• Try it: Leave every picture out, and give again exactly the lines from the one containing "You are a computer-use" through the end of the listing.

:: Task inputs ::

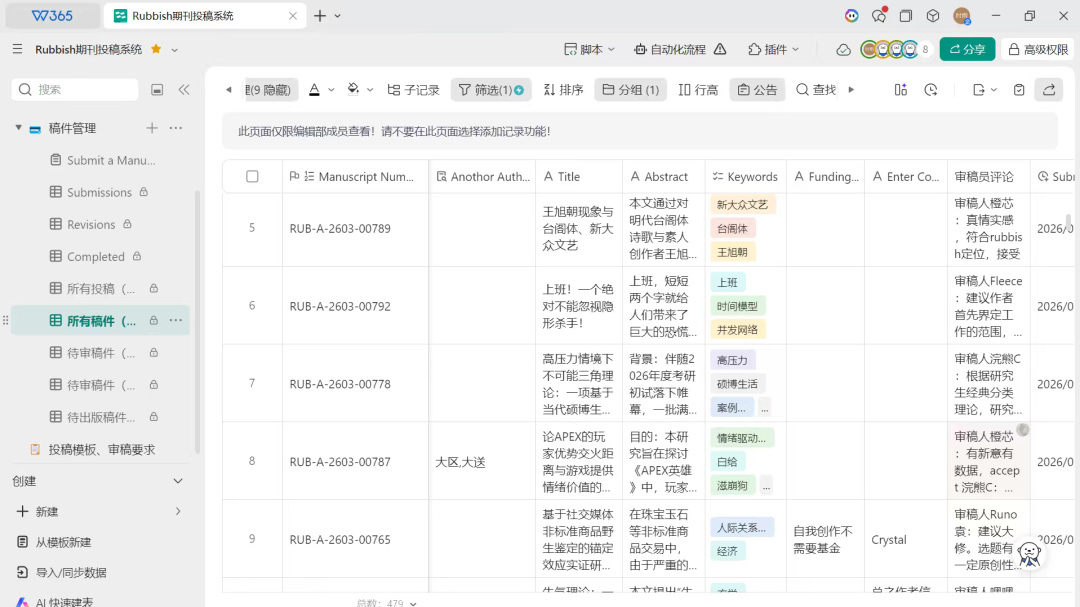This screenshot has width=1080, height=607.
Task: Open the 查找 search tool
Action: pyautogui.click(x=816, y=90)
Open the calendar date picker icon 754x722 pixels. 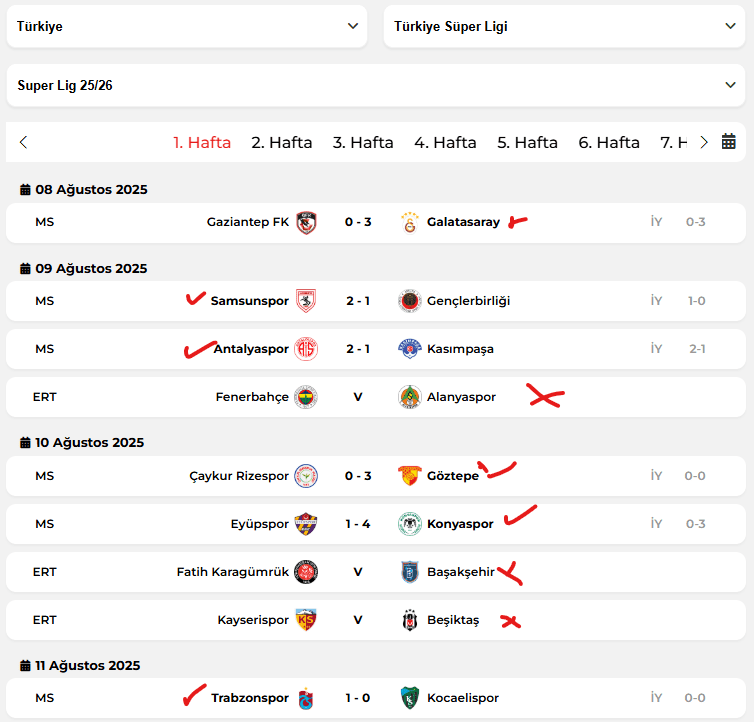[729, 142]
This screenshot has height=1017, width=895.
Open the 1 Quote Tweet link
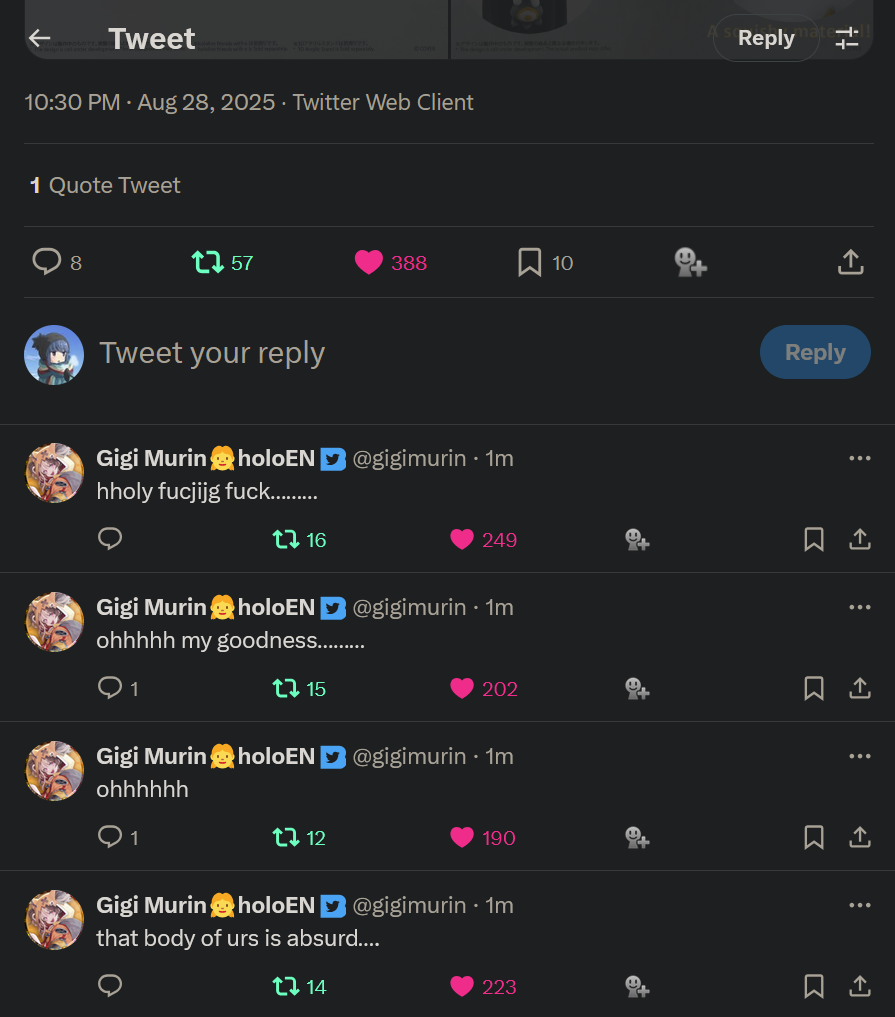[x=105, y=185]
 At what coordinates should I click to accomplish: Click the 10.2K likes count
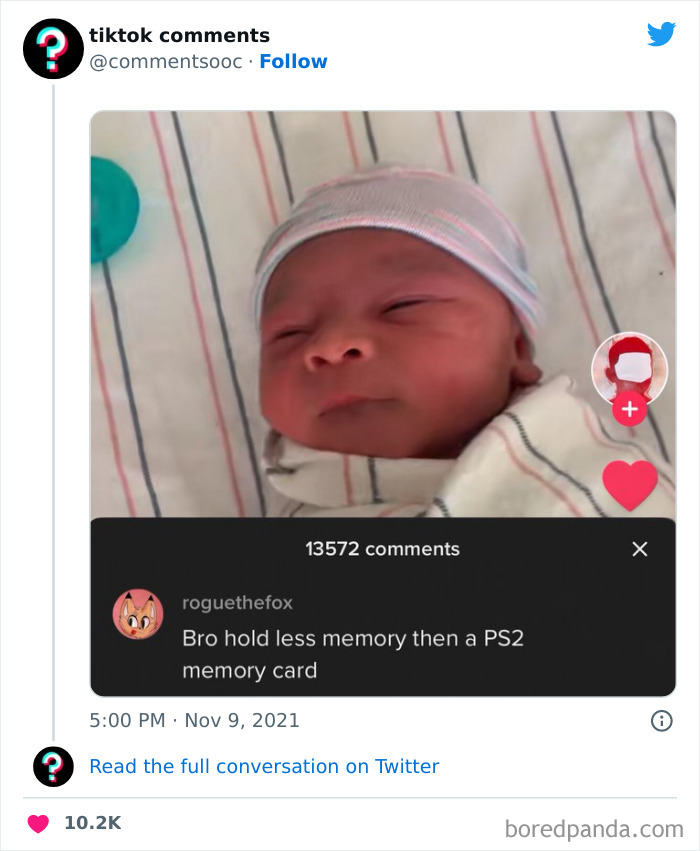[x=92, y=823]
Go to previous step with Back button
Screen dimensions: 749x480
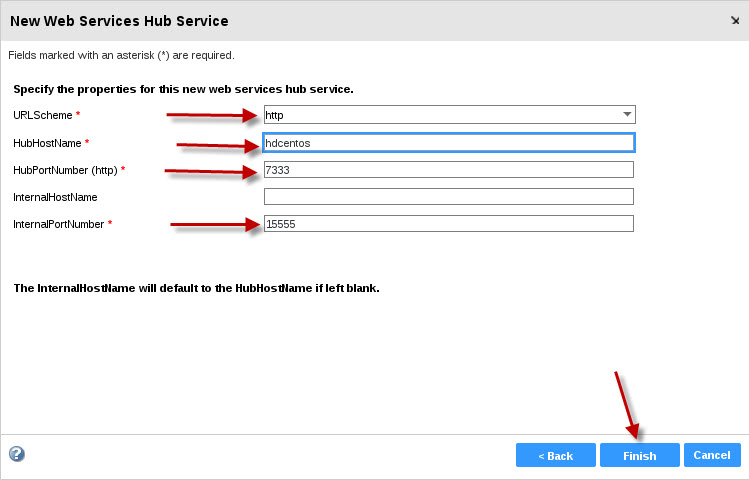point(556,455)
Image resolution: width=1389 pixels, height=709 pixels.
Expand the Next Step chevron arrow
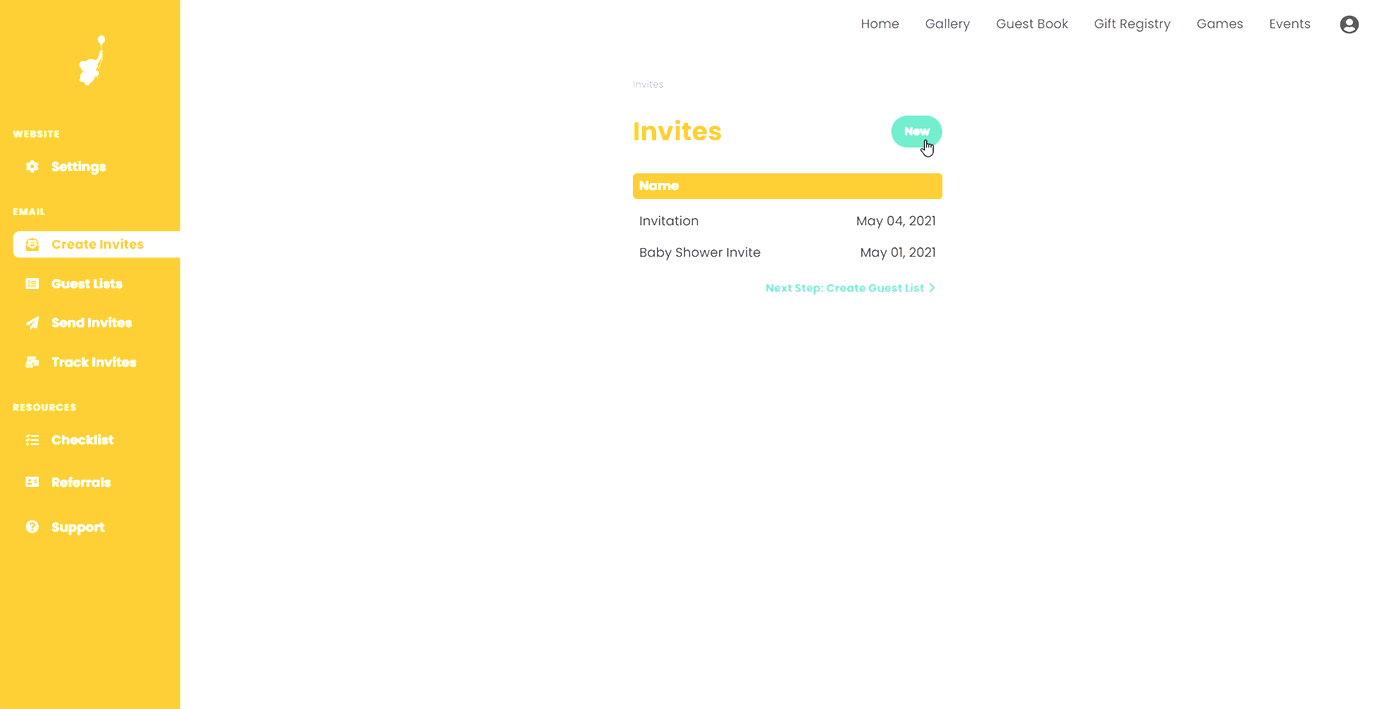click(932, 287)
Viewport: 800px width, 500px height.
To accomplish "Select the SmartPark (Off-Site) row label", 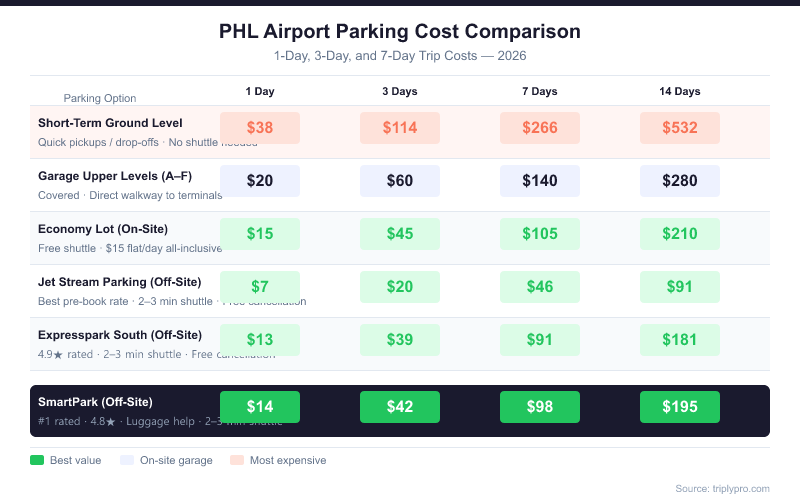I will [x=95, y=402].
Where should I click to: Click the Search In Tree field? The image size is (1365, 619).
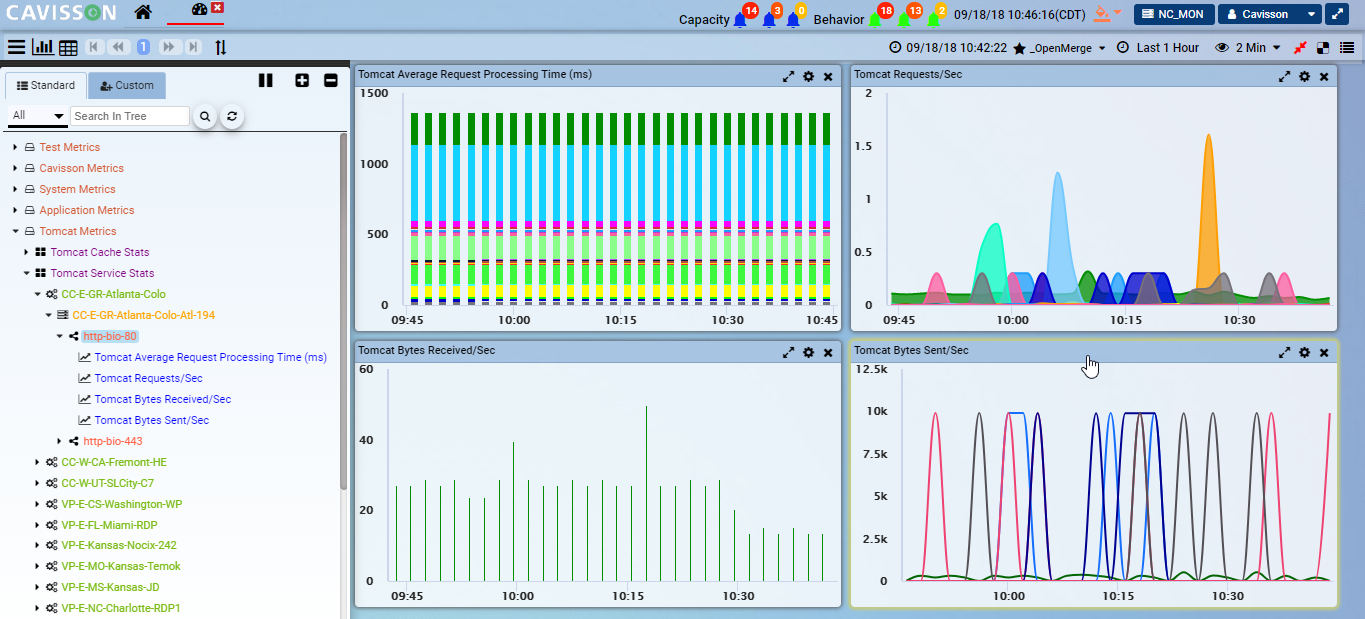[129, 117]

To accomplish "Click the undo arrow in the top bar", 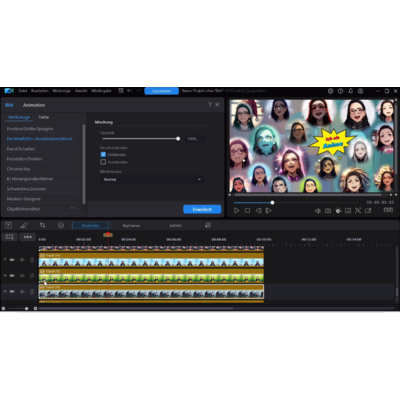I will (x=129, y=91).
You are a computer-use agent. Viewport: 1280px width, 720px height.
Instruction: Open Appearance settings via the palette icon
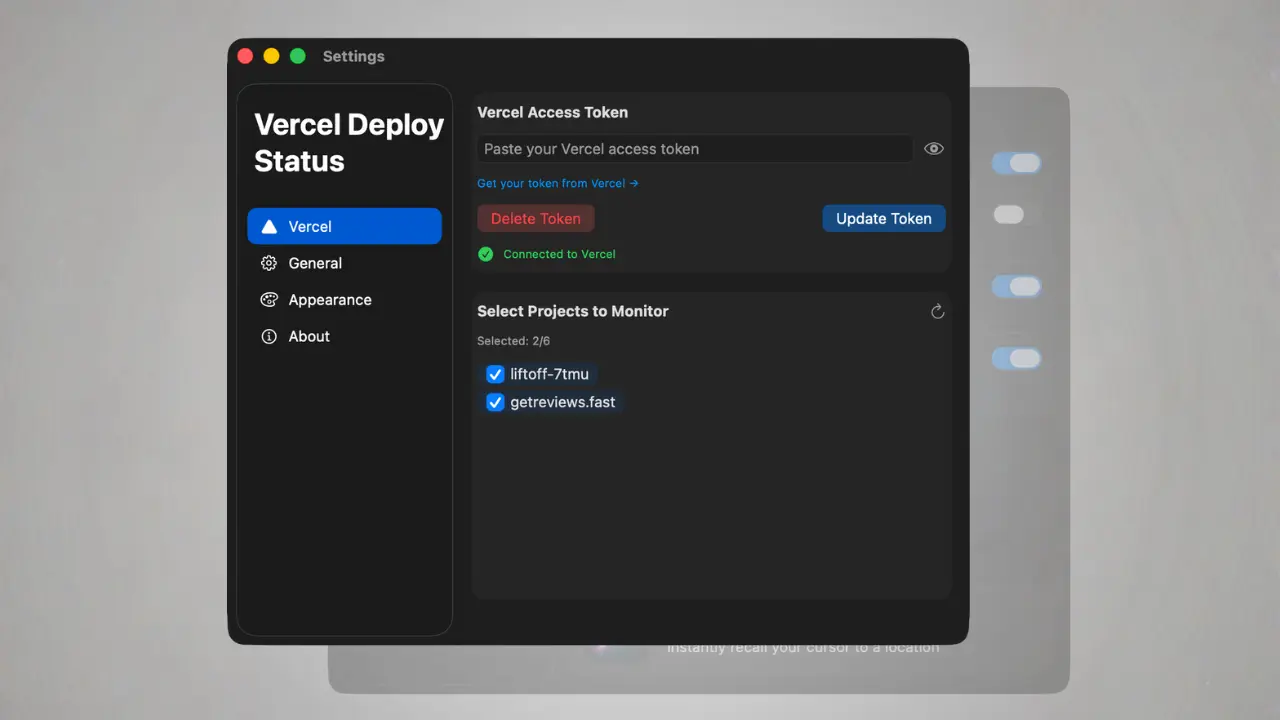[268, 299]
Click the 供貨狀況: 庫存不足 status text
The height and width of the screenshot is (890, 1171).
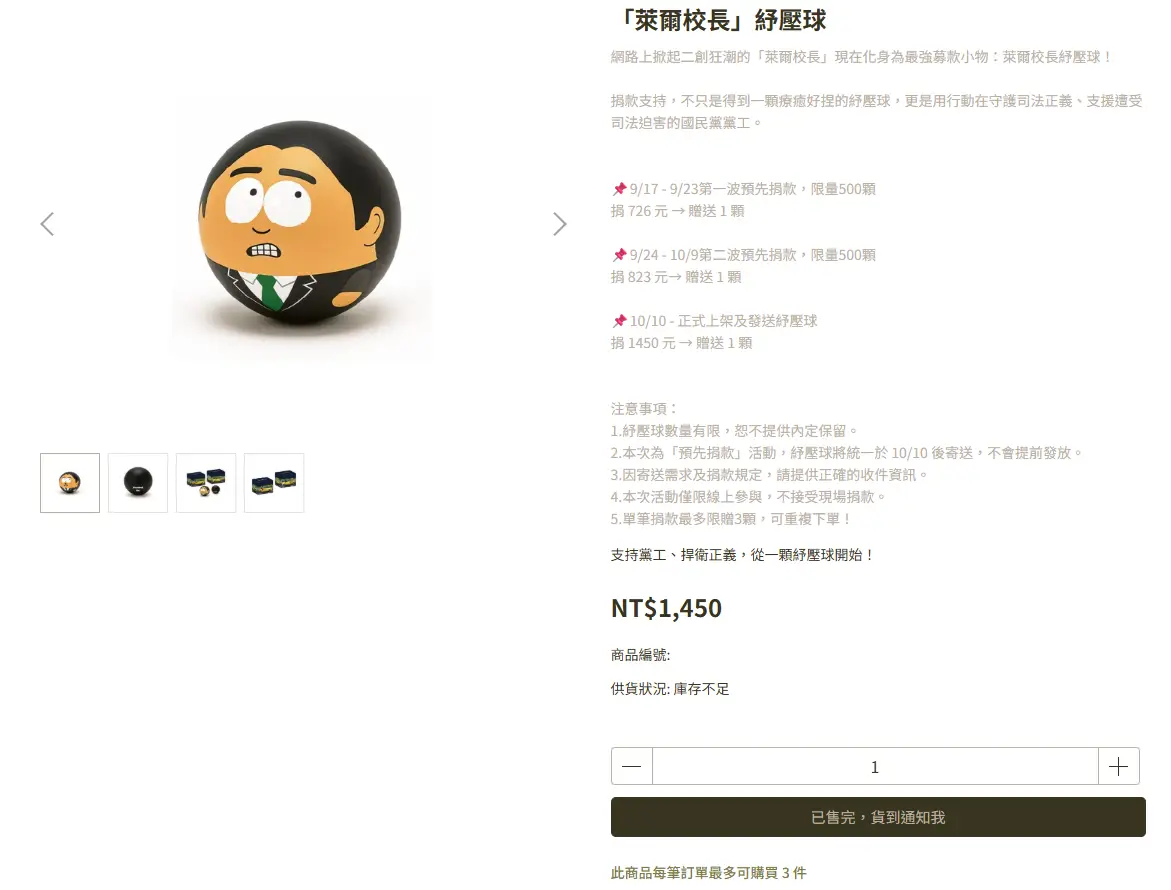point(670,688)
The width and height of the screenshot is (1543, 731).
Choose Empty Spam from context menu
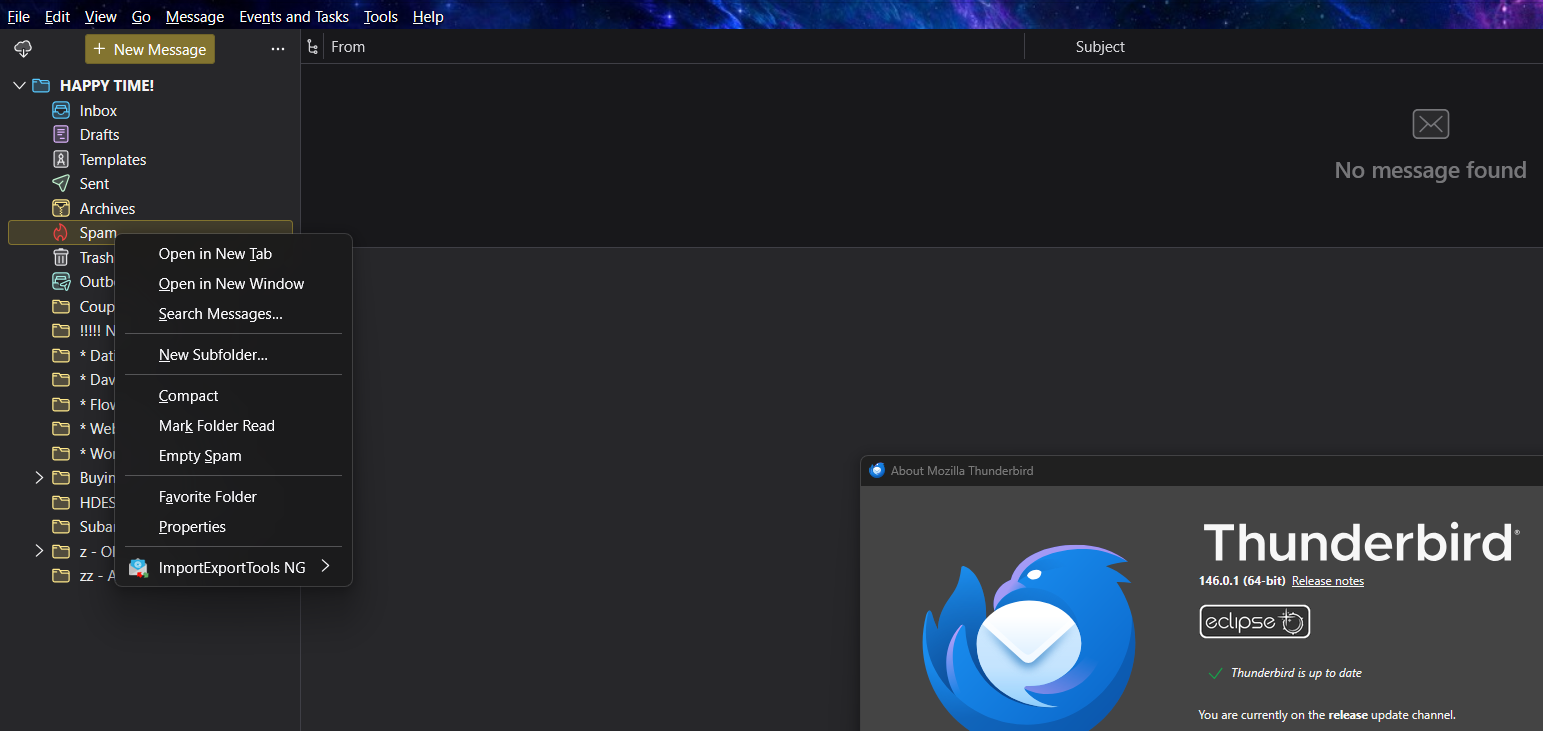click(200, 456)
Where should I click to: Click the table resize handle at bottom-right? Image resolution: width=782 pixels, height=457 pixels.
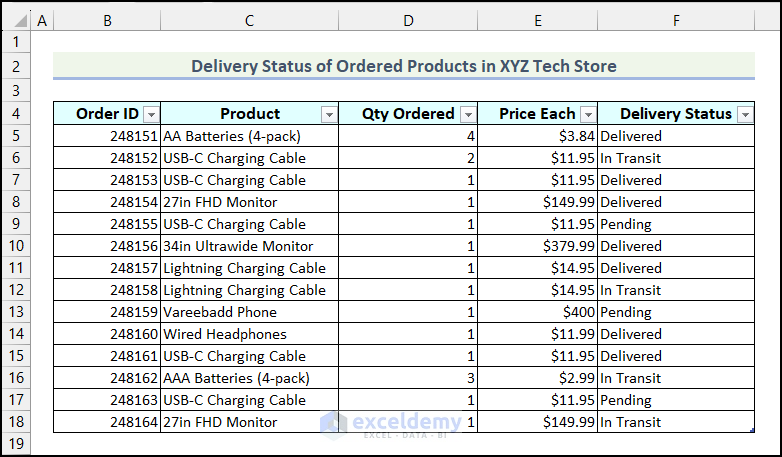click(751, 430)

:::

• Solution:
You are a computer-use agent. Viewport: 1280px width, 720px height.
Instruction: Open Appearance settings via the palette icon
[268, 299]
Click the 供貨狀況: 庫存不足 status text
The height and width of the screenshot is (890, 1171).
point(670,688)
The width and height of the screenshot is (1543, 731).
Choose Empty Spam from context menu
click(200, 456)
Where should I click to: Click the table resize handle at bottom-right? Image resolution: width=782 pixels, height=457 pixels.
click(751, 430)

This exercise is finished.